Auf die Oberfläche kommt es an: Neil Tennant

Mit seinem zehnten Album ‘Yes’ feiert das britische Duo Pet Shop Boys wieder die große Faszinationskraft des Pop. Nacheinander sprachen wir mit Neil Tennant und Chris Lowe über Kunst, Verkleidungszwänge und Kreativitätsschübe beim Shoppen.

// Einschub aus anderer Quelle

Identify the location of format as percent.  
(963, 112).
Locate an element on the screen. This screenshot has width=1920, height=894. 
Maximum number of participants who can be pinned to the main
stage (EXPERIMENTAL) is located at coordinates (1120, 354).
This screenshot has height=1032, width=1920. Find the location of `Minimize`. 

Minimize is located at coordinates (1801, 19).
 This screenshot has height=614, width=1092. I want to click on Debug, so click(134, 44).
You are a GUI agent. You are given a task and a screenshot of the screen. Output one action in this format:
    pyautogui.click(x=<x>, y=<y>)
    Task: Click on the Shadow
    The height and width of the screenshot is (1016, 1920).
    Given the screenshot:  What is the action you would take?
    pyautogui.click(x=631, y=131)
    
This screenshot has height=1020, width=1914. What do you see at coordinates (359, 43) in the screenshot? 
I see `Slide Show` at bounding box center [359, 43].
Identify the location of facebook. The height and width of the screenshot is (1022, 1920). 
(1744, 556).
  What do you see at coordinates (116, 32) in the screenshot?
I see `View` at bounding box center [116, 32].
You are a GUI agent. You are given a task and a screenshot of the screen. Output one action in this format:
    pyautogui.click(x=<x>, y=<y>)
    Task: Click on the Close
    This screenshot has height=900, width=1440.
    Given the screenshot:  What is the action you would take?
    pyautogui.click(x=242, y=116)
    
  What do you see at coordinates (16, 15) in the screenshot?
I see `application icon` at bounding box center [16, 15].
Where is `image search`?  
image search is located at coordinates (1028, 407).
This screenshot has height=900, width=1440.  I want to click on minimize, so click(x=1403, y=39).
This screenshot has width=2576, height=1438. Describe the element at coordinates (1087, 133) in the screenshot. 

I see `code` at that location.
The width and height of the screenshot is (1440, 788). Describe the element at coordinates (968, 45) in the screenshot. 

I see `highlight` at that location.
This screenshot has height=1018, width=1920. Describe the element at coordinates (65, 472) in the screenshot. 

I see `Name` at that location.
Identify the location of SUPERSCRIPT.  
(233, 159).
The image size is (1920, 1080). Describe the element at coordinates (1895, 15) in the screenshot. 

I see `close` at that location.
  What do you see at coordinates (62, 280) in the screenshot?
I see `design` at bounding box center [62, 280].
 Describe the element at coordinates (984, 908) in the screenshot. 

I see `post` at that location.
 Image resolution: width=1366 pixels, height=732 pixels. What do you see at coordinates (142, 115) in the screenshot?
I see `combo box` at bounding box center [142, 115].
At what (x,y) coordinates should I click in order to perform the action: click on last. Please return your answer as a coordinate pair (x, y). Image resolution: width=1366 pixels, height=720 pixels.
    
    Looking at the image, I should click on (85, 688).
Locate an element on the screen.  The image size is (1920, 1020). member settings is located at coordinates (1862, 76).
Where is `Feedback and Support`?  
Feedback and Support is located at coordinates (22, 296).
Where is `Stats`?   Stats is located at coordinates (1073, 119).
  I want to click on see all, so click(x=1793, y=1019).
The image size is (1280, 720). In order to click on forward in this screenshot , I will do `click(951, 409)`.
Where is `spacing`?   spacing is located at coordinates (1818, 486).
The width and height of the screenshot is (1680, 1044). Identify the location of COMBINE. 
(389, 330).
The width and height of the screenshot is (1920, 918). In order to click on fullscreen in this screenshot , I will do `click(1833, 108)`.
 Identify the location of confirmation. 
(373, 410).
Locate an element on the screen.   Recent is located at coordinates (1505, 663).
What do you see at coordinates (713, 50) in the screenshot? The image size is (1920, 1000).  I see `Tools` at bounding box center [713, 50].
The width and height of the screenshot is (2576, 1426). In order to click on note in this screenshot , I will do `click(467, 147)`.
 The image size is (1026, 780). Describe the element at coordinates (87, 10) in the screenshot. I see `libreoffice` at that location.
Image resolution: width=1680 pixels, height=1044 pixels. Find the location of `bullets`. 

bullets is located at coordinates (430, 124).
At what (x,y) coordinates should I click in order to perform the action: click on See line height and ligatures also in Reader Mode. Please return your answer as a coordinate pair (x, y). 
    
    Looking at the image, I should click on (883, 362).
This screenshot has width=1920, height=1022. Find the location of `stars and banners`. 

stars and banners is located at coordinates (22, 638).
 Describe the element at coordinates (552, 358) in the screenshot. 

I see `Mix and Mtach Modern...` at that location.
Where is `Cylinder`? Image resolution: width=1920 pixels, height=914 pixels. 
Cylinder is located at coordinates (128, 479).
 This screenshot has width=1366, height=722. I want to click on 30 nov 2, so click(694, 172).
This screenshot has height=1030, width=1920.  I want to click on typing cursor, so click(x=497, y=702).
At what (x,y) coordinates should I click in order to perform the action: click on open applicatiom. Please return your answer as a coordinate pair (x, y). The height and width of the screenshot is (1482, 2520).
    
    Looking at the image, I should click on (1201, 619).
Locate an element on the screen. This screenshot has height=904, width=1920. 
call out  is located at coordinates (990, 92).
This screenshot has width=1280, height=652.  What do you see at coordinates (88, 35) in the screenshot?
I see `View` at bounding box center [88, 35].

Ein Besprechungszimmer im sechsten Stockwerk eines Kölner Luxushotels. Die Fensterfront gibt den Blick auf den Dom frei, dessen von Gerhard Richter gestaltetes Domfenster die Pet Shop Boys zum Cover ihres neuen, mittlerweile zehnten Albums ‘Yes’ inspirierte. Das britische Duo feiert seit 24 Jahren Erfolge, gleich ihre erste Single ‘West End Girls’ war ein Welthit, der amerikanische Pop-Theoretiker Greil Marcus bezeichnet ihr Stück ‘Go West’ als den ‘wichtigsten Song seit Bob Dylans ‘,Like a Rolling Stone”. Sänger Neil Tennant und Keyboarder Chris Lowe geben, anders als sonst üblich, an diesem Tag nicht gemeinsam Interviews, sondern auf unseren ausdrücklichen Wunsch nacheinander. Als Erstes ist Tennant dran. Er betritt den Raum tänzelnd, sein Anzug sitzt perfekt, die grauen Haare sind schütter. Mit einer angetäuschten Pirouette lässt sich der 54-Jährige in einen Chefsessel fallen und dreht sich schwungvoll punktgenau in Richtung des Doms.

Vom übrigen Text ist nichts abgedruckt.